:: SOURCE INFORMATION ::
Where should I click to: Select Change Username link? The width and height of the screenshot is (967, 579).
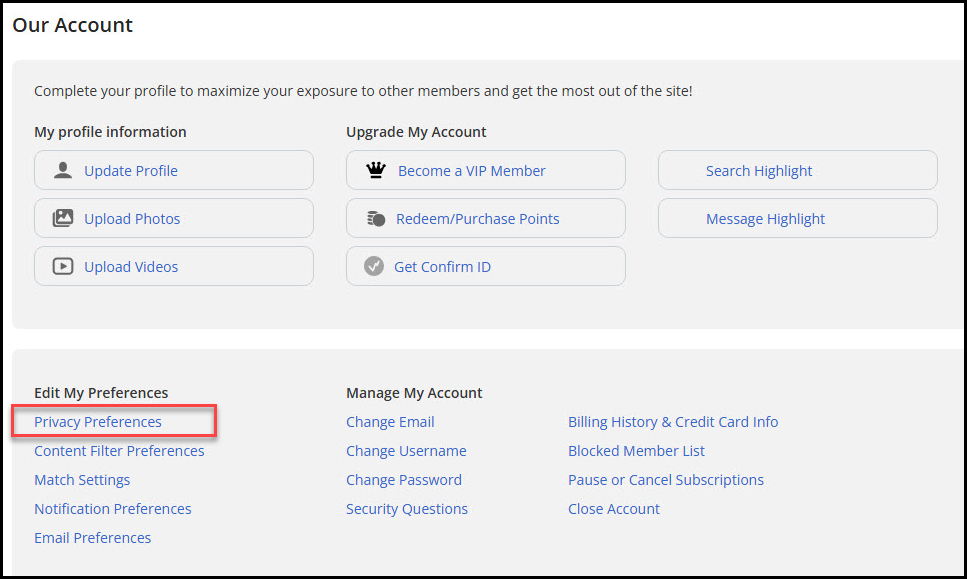(406, 451)
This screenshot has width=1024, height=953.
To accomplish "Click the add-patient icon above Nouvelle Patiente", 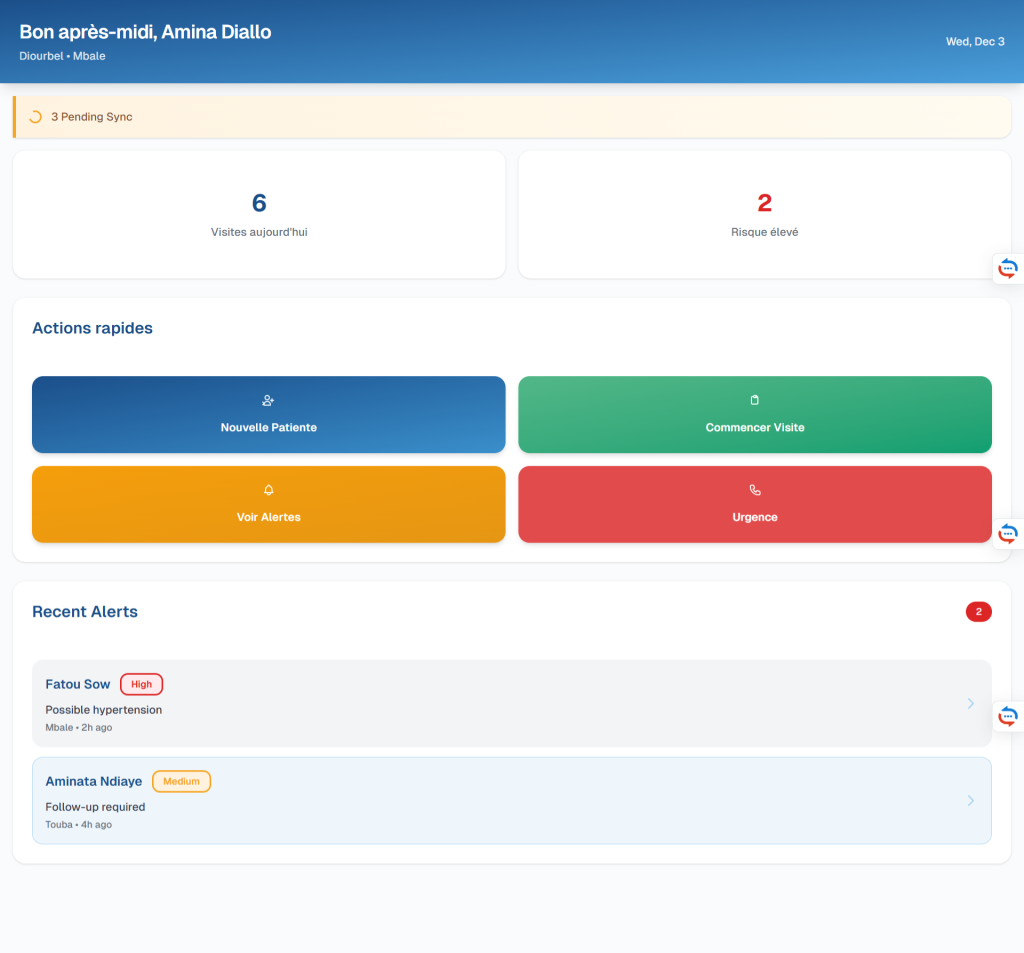I will pyautogui.click(x=268, y=401).
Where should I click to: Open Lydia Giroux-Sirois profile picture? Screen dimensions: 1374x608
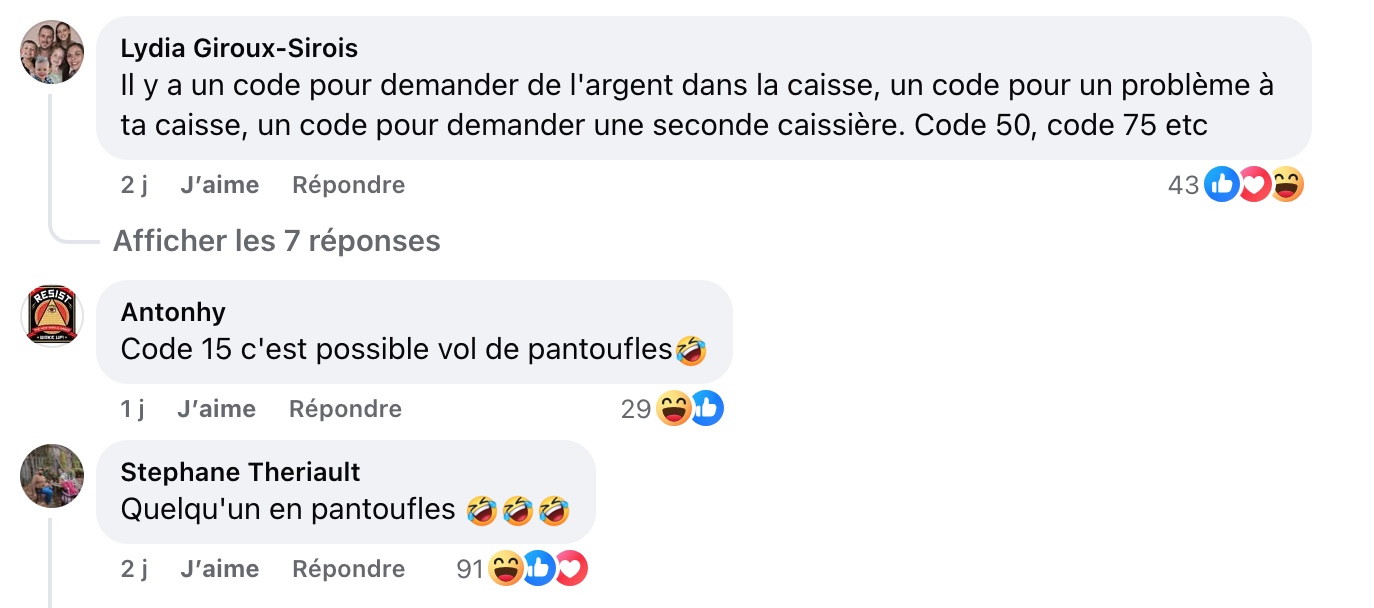pos(52,52)
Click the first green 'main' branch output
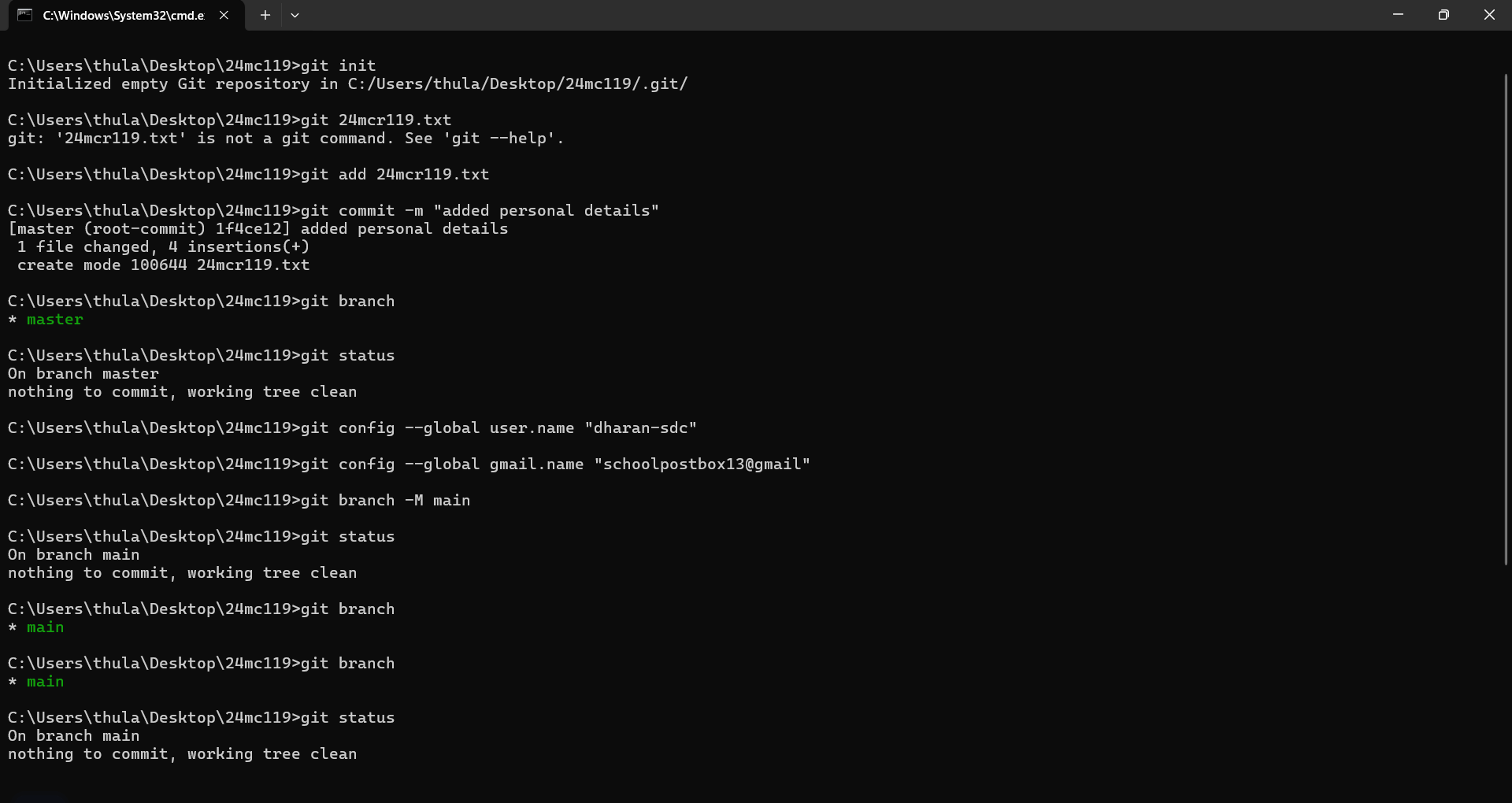Image resolution: width=1512 pixels, height=803 pixels. pos(46,627)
:::
TASK ITEM: When you reach the line that contains "Where should I click to: Open" in the records above, copy it and every line after it exactly through the last one, leaving out the pictures.

ANSWER BOX:
Where should I click to: Open Lydia Giroux-Sirois profile picture? Screen dimensions: 1374x608
pos(52,52)
Click the first green 'main' branch output
Image resolution: width=1512 pixels, height=803 pixels. pos(46,627)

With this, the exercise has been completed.